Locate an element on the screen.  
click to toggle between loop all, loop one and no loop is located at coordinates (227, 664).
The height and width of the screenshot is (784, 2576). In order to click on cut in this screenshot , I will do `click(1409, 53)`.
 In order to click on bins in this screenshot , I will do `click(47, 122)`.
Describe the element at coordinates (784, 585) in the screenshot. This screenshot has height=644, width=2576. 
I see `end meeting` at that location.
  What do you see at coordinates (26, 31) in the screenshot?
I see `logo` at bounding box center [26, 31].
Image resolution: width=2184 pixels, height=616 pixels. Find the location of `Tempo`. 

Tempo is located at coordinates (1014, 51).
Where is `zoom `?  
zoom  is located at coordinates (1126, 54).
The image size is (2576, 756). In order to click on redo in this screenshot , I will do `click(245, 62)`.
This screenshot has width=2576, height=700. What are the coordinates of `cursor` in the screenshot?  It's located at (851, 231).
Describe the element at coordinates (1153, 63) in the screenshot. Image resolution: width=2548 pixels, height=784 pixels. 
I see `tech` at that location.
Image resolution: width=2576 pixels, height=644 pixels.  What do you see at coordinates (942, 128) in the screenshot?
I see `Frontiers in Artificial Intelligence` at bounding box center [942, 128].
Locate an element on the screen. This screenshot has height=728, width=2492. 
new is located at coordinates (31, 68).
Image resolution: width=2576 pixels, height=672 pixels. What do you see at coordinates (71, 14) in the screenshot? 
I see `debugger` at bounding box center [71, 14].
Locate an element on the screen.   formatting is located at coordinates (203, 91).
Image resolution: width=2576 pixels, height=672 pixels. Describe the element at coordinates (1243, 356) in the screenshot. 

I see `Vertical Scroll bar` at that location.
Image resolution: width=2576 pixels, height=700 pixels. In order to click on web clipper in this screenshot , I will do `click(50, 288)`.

★ ★ ★

Directions for this task
Reproduce the data above line for line, without altering a single character.

Exercise answer
Locate an element on the screen.  
click to toggle between loop all, loop one and no loop is located at coordinates (227, 664).
The height and width of the screenshot is (784, 2576). In order to click on cut in this screenshot , I will do `click(1409, 53)`.
 In order to click on bins in this screenshot , I will do `click(47, 122)`.
Describe the element at coordinates (784, 585) in the screenshot. This screenshot has height=644, width=2576. 
I see `end meeting` at that location.
  What do you see at coordinates (26, 31) in the screenshot?
I see `logo` at bounding box center [26, 31].
Image resolution: width=2184 pixels, height=616 pixels. Find the location of `Tempo`. 

Tempo is located at coordinates (1014, 51).
Where is `zoom `?  
zoom  is located at coordinates (1126, 54).
The image size is (2576, 756). In order to click on redo in this screenshot , I will do `click(245, 62)`.
This screenshot has width=2576, height=700. What are the coordinates of `cursor` in the screenshot?  It's located at (851, 231).
Describe the element at coordinates (1153, 63) in the screenshot. Image resolution: width=2548 pixels, height=784 pixels. 
I see `tech` at that location.
Image resolution: width=2576 pixels, height=644 pixels.  What do you see at coordinates (942, 128) in the screenshot?
I see `Frontiers in Artificial Intelligence` at bounding box center [942, 128].
Locate an element on the screen. This screenshot has height=728, width=2492. 
new is located at coordinates (31, 68).
Image resolution: width=2576 pixels, height=672 pixels. What do you see at coordinates (71, 14) in the screenshot? 
I see `debugger` at bounding box center [71, 14].
Locate an element on the screen.   formatting is located at coordinates (203, 91).
Image resolution: width=2576 pixels, height=672 pixels. Describe the element at coordinates (1243, 356) in the screenshot. 

I see `Vertical Scroll bar` at that location.
Image resolution: width=2576 pixels, height=700 pixels. In order to click on web clipper in this screenshot , I will do `click(50, 288)`.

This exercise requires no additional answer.